CHAPTER 6 Nerve block regional anaesthesia
General principles
There are a few important factors to consider before embarking on a nerve block:
• Obtain a focused history from the patient, especially about possible allergies to agents to be used for the procedure contemplated.
• Ensure that there are no contraindications – for example, the interscalene block might not be a good choice for a patient with respiratory compromise.
• Evaluate the general condition of the patient and tailor the procedure and the choice and quantity of medications appropriately.
• Check and document the underlying neurovascular status before commencing with the block: any nerve in the distribution of a block should be evaluated. Blocks for injuries to the hand should include sensory testing with two-point discrimination (less than 6 mm is normal) in the distribution of each digital nerve that might possibly be injured.
• If applicable, discuss the option of the block with the doctor who will be providing definitive care to the patient (so that he or she is aware that the patient does not have neurological fallout) and make a note in the clinical records.
Ultrasound fundamentals for nerve blocks
The advantages of ultrasound-guided nerve blocks include the following:
• Nerves can often be clearly visualised on ultrasound. In transverse (cross-sectional) view they appear as round, oval or triangular structures. They are mostly echogenically heterogeneous structures (honeycomb appearance) with hypoechoic predominance (e.g. in the interscalene and supraclavicular regions) or hyperechoic predominance (e.g. in the infraclavicular and popliteal regions).
• Ultrasound shows exactly the nerve location and is especially valuable in patients with anomalous anatomical landmarks. If the nerve itself cannot be visualised, its position can usually be precisely inferred from landmarks and tissue planes visible on ultrasound.
• Ultrasound provides real-time imaging guidance during needle advancement, which allows for continuous adjustments in direction and depth of insertion. This can be done using in-plane or out-of-plane approaches.
• Ultrasound can be used to identify vulnerable structures which might be adjacent to the target nerves, such as blood vessels and the pleura, and enables them to be avoided while still positioning the needle close to the nerve.

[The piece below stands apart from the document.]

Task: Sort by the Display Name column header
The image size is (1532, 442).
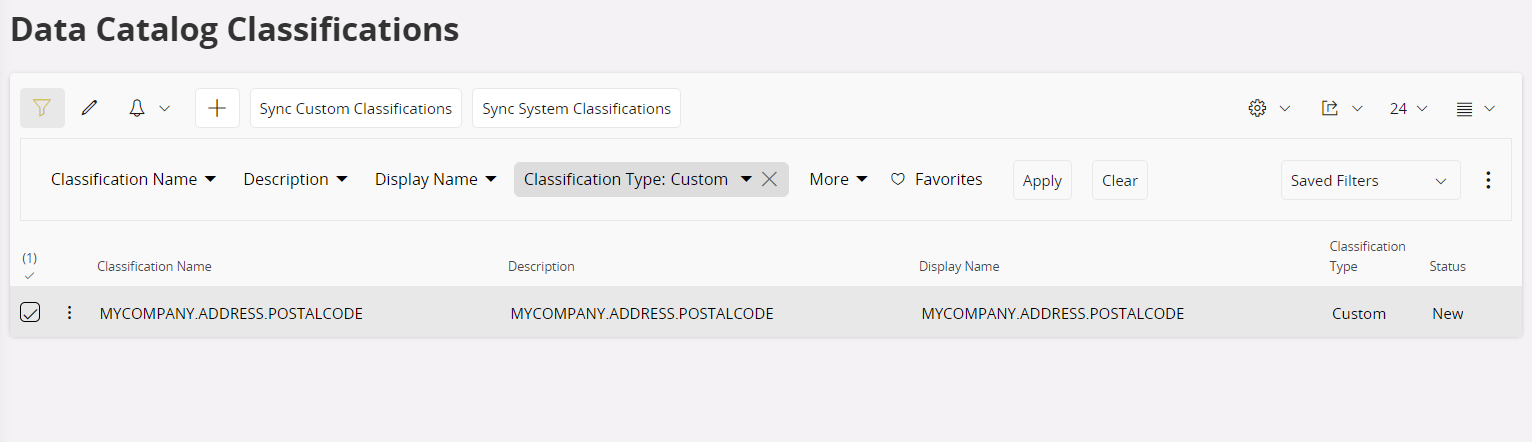Action: [959, 266]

• It demonstrates the local anaesthetic spread pattern at the time of injection, and in the case of incomplete spread, the needle can be repositioned under direct vision. At least one repositioning of the needle is normally recommended in any block.
• It improves the quality of sensory block, the onset time and the success rate as compared with the nerve stimulator techniques.
• It may also lessen the number of needle attempts at nerve localisation and potentially reduces the risk of nerve injury, although this has not been proven.
• Try to follow the same routine to identify important ultrasound anatomical landmarks – each procedure has certain features that need to be visualised in order to locate the nerves easily. Often these features are blood vessels which can easily be seen with ultrasound, with the assistance of colour Doppler if necessary. Nerves often have a predictable relationship to these vessels.